Collected data entries
_ _ _ _ _ _ _

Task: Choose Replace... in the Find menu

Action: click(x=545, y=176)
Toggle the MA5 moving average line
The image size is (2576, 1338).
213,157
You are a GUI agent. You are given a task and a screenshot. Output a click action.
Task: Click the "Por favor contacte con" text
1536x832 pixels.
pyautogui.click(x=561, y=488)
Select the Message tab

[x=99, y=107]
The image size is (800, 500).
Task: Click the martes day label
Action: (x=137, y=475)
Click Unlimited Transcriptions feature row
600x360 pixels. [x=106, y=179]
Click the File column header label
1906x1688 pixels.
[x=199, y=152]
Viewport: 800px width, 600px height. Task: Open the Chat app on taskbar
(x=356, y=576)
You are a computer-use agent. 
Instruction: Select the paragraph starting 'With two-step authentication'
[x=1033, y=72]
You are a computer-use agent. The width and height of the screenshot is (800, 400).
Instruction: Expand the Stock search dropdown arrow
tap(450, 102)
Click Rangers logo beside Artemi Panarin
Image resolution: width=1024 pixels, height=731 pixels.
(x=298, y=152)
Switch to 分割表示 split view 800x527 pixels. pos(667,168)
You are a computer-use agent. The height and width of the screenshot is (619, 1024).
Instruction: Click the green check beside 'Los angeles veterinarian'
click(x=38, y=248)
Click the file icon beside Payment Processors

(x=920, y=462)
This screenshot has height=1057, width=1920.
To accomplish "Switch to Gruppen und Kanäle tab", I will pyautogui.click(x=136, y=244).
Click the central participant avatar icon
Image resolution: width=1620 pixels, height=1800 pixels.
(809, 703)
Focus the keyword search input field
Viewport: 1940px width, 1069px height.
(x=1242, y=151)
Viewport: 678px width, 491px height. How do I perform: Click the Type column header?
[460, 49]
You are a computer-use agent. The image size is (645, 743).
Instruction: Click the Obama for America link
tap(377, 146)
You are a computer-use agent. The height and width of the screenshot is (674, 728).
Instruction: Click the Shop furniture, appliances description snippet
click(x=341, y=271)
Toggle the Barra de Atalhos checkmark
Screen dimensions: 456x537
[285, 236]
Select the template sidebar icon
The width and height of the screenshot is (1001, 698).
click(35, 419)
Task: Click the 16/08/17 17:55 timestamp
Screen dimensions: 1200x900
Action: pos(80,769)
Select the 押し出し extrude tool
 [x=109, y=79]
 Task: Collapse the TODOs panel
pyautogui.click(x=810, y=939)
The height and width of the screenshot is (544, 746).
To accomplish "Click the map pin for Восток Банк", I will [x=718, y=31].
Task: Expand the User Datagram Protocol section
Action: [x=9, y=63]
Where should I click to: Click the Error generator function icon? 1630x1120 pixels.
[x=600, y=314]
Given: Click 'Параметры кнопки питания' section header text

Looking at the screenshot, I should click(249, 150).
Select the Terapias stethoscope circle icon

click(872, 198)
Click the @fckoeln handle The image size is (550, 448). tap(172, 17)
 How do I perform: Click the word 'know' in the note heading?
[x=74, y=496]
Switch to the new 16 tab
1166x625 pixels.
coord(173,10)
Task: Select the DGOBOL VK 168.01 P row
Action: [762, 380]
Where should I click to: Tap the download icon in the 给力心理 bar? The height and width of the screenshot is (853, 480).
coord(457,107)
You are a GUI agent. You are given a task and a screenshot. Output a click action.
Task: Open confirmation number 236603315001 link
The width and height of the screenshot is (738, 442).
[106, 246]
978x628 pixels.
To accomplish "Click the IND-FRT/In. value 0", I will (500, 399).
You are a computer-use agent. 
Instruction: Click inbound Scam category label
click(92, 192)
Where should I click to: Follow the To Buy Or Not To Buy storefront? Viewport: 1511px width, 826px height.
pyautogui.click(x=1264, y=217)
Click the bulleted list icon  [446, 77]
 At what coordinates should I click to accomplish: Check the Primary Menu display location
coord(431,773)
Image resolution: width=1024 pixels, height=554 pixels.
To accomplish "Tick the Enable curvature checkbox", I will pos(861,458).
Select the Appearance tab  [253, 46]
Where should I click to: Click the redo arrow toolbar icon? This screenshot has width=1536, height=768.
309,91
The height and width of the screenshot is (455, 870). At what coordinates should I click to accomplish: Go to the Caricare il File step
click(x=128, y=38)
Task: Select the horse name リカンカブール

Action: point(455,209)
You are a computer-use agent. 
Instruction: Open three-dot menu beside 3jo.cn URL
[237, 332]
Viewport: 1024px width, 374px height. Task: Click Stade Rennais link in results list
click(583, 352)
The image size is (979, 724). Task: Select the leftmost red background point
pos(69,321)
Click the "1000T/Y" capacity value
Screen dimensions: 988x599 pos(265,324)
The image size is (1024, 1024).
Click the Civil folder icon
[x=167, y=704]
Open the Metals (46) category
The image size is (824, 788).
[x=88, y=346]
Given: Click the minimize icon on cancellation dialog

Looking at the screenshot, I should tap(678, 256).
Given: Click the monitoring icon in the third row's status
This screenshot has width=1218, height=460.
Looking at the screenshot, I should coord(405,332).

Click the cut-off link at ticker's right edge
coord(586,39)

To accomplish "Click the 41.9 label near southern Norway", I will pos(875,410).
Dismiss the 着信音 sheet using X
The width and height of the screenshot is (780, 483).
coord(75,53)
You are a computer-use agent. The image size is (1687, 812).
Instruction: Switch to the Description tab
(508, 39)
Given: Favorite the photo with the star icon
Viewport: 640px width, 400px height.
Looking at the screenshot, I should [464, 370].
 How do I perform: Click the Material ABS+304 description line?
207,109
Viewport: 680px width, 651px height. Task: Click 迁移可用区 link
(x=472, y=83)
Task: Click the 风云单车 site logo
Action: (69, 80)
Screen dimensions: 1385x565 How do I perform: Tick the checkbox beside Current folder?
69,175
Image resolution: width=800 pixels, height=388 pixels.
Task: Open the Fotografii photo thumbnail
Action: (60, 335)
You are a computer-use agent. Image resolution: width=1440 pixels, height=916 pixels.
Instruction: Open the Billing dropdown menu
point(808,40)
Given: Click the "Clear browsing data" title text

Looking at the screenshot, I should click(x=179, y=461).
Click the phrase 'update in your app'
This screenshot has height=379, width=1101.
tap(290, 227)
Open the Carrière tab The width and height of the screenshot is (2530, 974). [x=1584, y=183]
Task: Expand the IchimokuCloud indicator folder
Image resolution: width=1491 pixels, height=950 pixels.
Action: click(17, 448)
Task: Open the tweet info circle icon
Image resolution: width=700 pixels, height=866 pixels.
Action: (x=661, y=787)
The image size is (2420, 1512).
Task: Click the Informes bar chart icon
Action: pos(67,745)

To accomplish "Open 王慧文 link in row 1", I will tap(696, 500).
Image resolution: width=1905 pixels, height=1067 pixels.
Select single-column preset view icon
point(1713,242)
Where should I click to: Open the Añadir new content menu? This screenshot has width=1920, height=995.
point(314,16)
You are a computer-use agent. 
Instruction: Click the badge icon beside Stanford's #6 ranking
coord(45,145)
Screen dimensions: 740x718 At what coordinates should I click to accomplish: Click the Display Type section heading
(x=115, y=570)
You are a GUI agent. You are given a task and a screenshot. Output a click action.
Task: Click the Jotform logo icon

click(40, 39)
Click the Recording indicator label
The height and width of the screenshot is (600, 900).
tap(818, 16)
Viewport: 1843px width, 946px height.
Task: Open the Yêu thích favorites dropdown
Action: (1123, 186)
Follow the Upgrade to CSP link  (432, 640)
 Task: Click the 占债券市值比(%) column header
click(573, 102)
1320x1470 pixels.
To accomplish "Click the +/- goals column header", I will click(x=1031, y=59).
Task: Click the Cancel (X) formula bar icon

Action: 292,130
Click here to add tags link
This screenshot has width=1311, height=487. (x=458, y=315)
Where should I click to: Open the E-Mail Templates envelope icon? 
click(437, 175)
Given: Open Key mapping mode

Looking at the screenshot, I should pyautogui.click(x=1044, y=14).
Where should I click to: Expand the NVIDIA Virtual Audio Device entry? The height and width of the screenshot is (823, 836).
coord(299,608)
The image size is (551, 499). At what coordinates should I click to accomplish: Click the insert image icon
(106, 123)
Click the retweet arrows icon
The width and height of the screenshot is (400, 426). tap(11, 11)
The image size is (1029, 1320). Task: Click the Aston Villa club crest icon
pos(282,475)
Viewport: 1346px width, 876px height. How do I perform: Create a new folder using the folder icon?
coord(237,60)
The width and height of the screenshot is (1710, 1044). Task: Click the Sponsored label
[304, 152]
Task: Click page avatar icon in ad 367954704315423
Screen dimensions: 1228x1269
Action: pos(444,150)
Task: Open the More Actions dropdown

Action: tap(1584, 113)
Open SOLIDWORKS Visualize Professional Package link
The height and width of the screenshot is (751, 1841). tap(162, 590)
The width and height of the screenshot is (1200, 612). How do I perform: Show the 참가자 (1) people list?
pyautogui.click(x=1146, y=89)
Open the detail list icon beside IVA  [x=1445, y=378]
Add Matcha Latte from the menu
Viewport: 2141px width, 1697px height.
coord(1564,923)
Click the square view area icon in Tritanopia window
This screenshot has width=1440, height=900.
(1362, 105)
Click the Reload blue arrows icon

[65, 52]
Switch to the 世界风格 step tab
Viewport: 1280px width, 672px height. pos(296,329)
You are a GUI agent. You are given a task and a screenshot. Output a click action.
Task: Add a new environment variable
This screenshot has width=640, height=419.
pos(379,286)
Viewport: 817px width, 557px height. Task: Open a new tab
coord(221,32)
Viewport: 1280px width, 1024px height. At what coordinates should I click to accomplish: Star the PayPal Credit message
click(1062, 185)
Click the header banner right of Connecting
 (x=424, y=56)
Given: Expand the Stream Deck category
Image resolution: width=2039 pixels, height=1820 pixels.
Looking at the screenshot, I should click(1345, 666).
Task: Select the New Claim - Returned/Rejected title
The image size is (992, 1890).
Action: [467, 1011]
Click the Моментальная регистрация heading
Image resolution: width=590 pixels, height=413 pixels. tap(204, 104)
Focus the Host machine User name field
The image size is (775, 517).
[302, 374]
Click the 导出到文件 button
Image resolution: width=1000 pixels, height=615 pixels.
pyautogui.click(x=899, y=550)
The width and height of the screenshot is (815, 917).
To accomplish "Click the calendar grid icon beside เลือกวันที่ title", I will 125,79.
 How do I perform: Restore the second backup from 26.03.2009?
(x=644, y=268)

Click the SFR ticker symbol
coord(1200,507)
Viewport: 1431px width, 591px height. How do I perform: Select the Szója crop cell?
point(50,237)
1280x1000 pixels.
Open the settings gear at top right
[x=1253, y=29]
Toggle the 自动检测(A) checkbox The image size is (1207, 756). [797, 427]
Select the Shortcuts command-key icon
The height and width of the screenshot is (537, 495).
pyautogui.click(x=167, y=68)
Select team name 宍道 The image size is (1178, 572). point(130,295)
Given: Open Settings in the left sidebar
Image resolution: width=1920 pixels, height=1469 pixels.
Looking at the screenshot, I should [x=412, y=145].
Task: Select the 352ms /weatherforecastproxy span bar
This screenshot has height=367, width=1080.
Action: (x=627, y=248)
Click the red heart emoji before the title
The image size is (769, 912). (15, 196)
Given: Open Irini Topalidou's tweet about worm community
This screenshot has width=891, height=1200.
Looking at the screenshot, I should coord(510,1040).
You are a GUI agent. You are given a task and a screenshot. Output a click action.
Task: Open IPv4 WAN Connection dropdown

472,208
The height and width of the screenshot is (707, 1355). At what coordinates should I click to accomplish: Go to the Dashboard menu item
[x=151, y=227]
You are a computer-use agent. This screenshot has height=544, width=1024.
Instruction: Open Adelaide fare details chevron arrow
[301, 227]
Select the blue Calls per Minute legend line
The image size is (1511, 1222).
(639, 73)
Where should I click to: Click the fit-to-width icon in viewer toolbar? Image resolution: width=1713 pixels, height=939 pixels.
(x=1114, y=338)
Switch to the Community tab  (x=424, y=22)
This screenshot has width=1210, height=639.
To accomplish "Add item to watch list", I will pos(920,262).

_ _ _ _ _ _ _

- _DESCRIPTION OF THE TASK_
Each line of the entries that contains the word "computer" should be listed.

- _TASK SOLUTION_
You are a computer-use agent. 
You are a computer-use agent. The width and height of the screenshot is (800, 400).
You are a computer-use agent. The height and width of the screenshot is (619, 1024).
You are a computer-use agent. The image size is (645, 743).
You are a computer-use agent. The height and width of the screenshot is (674, 728).
You are a computer-use agent. 
You are a computer-use agent. 
You are a computer-use agent. The image size is (1687, 812).
You are a computer-use agent. Image resolution: width=1440 pixels, height=916 pixels.
You are a computer-use agent. 
You are a computer-use agent. This screenshot has height=544, width=1024.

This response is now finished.